Together, the results of Figs. 1 and 2 clearly demonstrate the presence of a MAR-like non-conventional (rich in GGA and not in AT) element in the close vicinity of the c-erbB-2 gene transcription start site, whose attachment to the breast nuclear matrix is mediated by a sequence-specific DNA-binding NMP that is expressed only in the malignant tissues and breast cancer cell line BT-20 and not in the normal breast tissues.

To elucidate a functional role(s) of the identified NMP factor, we affinity-purified the protein from the breast tumor NMP pools on the GGA-rich DNA (-79/-22) affinity column. The purified NMP from breast tumors displays a dominant polypeptide of 68 kDa (Fig. 3A, panel a, lane 2). This purified NMP binds the GGA-rich (specific) probe in a sequence-specific manner, as demonstrated by SouthWestern (Fig. 3A, panel b) and EMSA (Fig. 3B) assays. GGA-rich (specific) probe observes a strong band with 50 ng of purified NMP and 10 µg of breast tumor NMP pools (Fig. 3A, panel b, lanes 2 and 1, respectively), while the nonspecific (-22/+9) DNA probe fails to bind these NMPs. The EMSA result (Fig. 3B) with 50 ng of purified NMP displays the same DNA-protein complex (Fig. 3B, lane 3) as in breast tumor NMP pools (10 µg, lane 2), which is competed out with specific (GGA-rich, -79/-22) cold DNA (lane 4), but not with nonspecific (-22/+9) cold DNA (lane 5).

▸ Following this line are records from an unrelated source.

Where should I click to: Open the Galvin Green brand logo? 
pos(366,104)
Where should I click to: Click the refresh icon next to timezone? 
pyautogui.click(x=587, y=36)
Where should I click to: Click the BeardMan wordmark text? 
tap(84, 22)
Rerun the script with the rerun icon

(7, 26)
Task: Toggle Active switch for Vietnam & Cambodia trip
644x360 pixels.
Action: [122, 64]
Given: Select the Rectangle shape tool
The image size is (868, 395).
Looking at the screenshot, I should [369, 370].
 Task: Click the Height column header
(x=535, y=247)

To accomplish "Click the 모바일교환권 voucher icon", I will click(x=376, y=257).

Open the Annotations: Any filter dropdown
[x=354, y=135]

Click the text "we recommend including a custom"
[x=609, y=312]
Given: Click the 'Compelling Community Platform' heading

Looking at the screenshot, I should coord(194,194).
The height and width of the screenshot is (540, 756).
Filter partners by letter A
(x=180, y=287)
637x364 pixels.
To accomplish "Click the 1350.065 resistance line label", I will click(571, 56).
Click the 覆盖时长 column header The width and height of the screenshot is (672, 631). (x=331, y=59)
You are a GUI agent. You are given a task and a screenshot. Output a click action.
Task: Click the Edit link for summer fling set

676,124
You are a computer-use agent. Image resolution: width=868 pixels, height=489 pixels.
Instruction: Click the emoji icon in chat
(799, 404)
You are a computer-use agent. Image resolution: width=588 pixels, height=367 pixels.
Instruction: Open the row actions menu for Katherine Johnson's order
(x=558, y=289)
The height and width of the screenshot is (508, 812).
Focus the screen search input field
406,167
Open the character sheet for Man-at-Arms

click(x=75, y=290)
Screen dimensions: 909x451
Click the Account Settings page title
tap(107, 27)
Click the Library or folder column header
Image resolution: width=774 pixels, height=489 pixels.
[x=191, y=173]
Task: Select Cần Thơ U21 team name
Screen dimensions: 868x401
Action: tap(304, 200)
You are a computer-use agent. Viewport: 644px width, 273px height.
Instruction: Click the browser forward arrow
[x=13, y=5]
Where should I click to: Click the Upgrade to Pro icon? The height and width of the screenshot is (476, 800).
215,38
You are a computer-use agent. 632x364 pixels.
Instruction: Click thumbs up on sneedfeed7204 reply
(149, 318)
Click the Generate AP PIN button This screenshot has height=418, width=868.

Fig. 3. DNA affinity purification of the MAR-specific NMP from the human breast tumor NMP pools. Large NMP pools from breast tumor tissues were purified on the GGA-rich DNA affinity column (see "Materials and Methods"). Purified NMP was tested by SDS-polyacrylamide gel electrophoresis and SouthWestern and EMSA assays. A: panel a, a silver stain of protein gel. Lane 1, 5 µg of breast tumor NMP pool; lane 2, 30-40 ng of purified NMP. Panel b, SouthWestern blot assay of the same samples with specific (GGA-rich, MAR, -79/-22) and nonspecific (-22/+9) oligonucleotide probes. The arrow indicates the position of the protein (68 kDa) in panels a and b. B, EMSA with the purified NMP. Lane 1, GGA, -79/-22, probe alone; lane 2, 10 µg of breast tumor NMP pool; lane 3, 50 ng of purified NMP; lane 4, 50 ng of purified NMP with 50-fold cold specific probe (-79/-22); and lane 5, 50 ng of purified NMP with 50-fold cold nonspecific (-22/+9) probe. The arrow indicates the DNA-protein complex formation with NMP pools (lane 2) and purified NMP (lane 3), which is abolished in the presence of specific (lane 4), but not with nonspecific (lane 5), probe.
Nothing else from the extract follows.